Exercise goal. The result should consist solely of the line containing "[Home] (292, 33)" and the lines that follow it below, each reproduced exactly, the last line included.

Screenshot grounding data
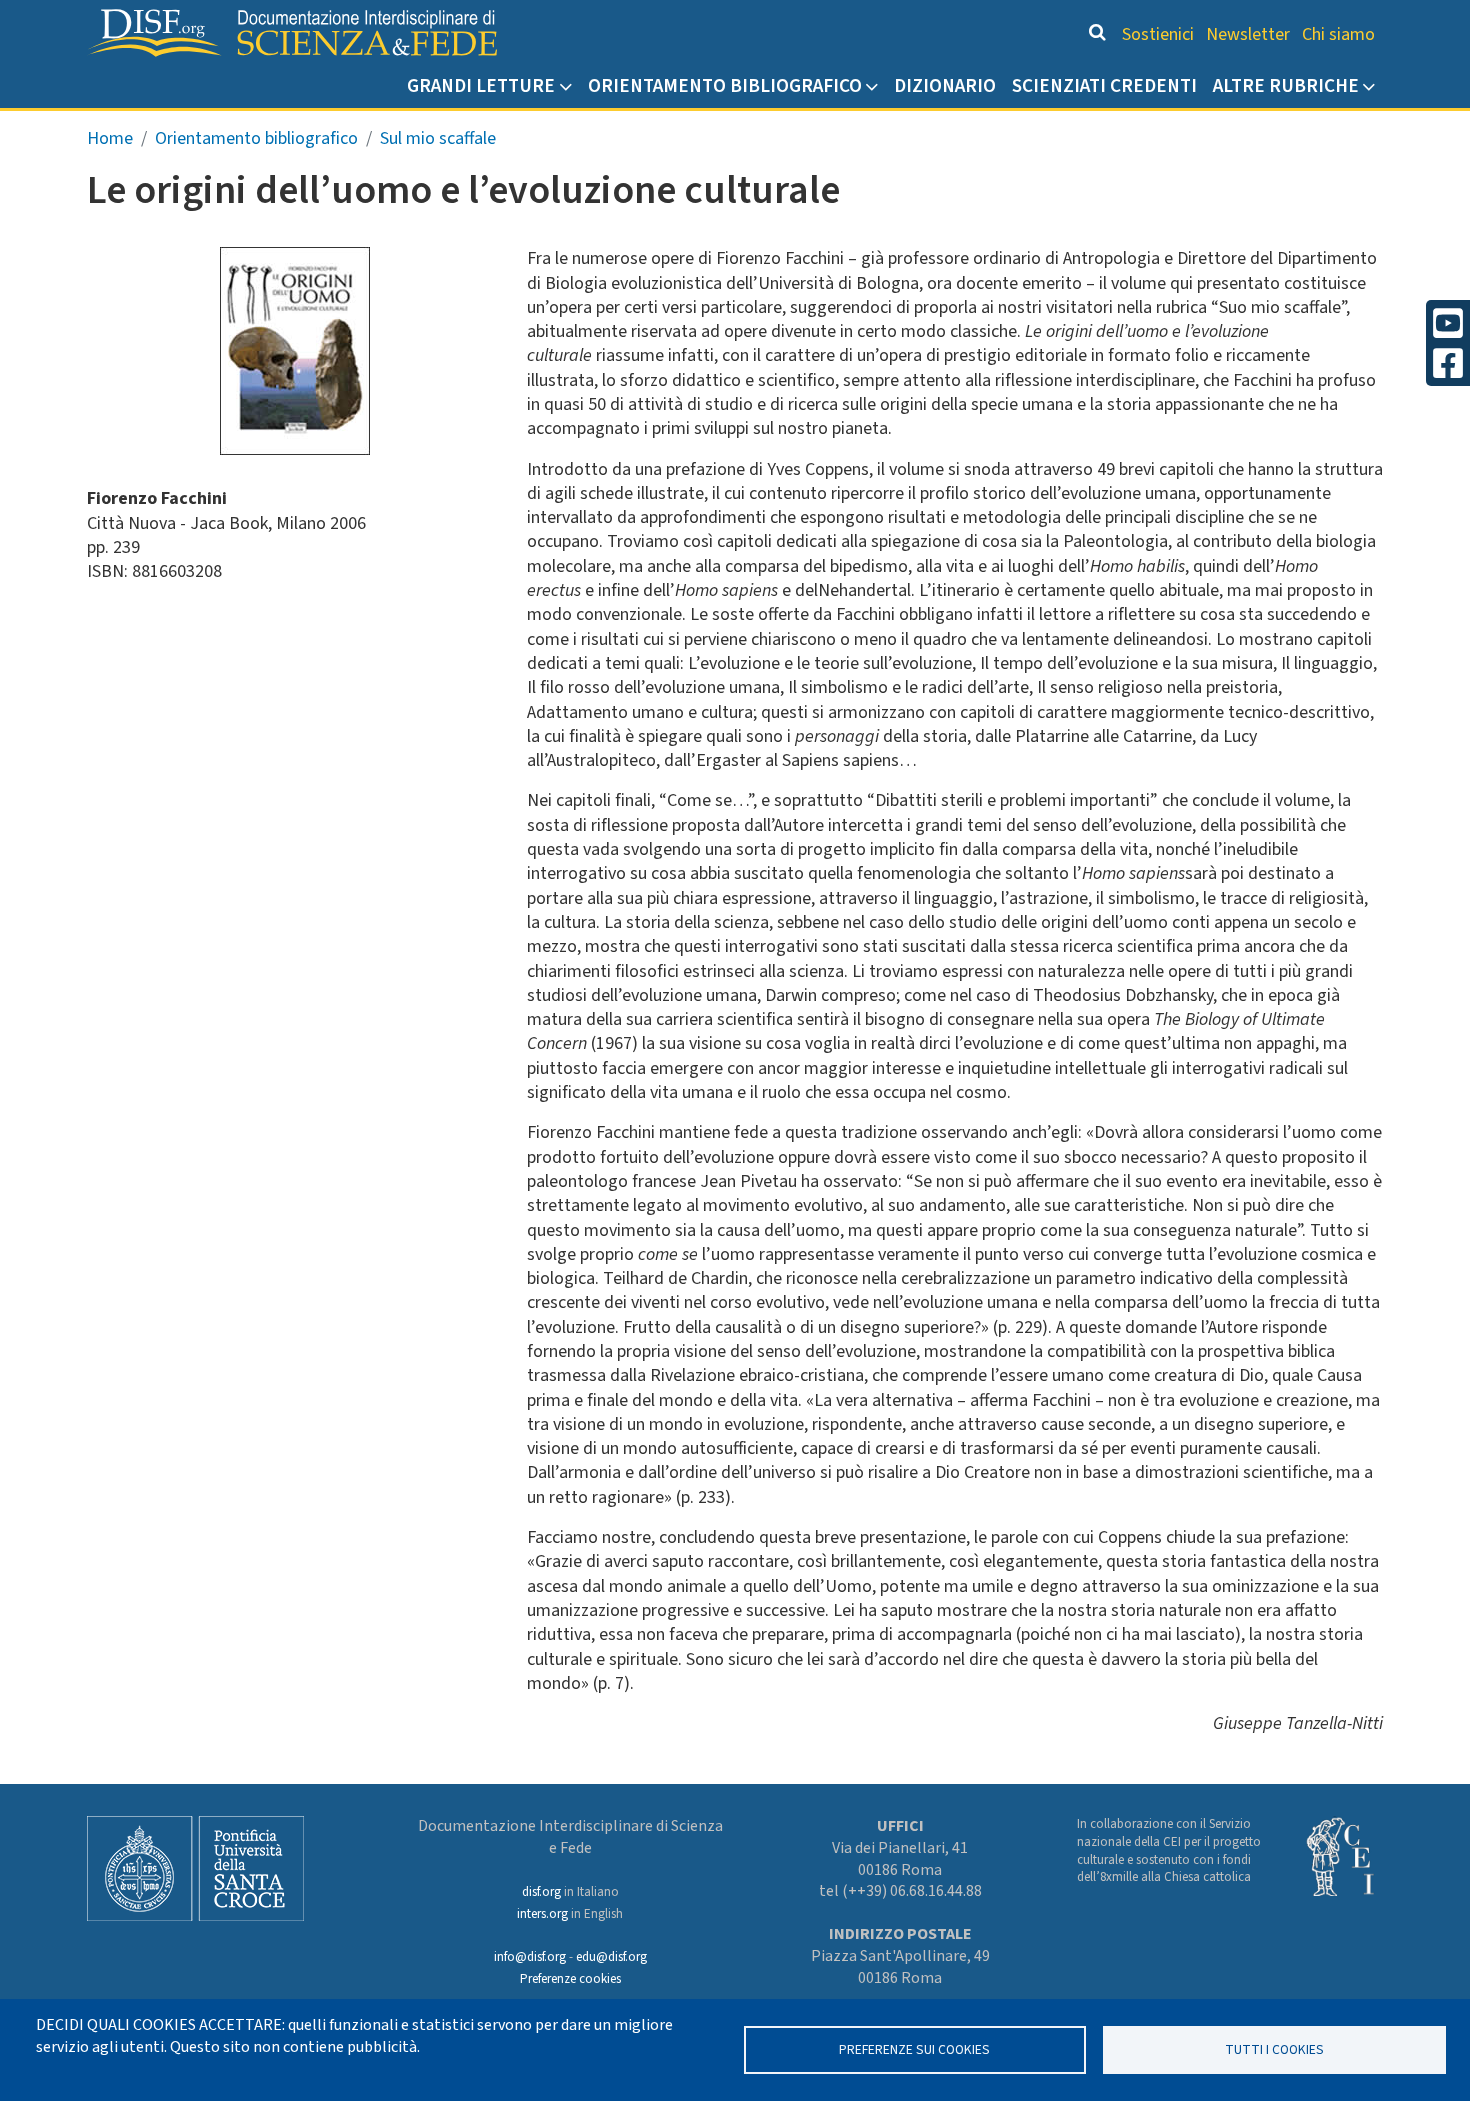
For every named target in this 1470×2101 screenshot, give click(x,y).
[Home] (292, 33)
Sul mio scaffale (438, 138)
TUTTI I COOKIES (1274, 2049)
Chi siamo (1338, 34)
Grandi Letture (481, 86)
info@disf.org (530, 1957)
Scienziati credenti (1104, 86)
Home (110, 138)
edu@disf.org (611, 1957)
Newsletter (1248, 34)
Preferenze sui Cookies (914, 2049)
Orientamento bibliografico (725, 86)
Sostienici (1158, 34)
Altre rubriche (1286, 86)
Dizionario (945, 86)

Result.
[Home] (292, 33)
Sul mio scaffale (438, 138)
TUTTI I COOKIES (1274, 2049)
Chi siamo (1338, 34)
Grandi Letture (481, 86)
info@disf.org (530, 1957)
Scienziati credenti (1104, 86)
Home (110, 138)
edu@disf.org (611, 1957)
Newsletter (1248, 34)
Preferenze sui Cookies (914, 2049)
Orientamento bibliografico (725, 86)
Sostienici (1158, 34)
Altre rubriche (1286, 86)
Dizionario (945, 86)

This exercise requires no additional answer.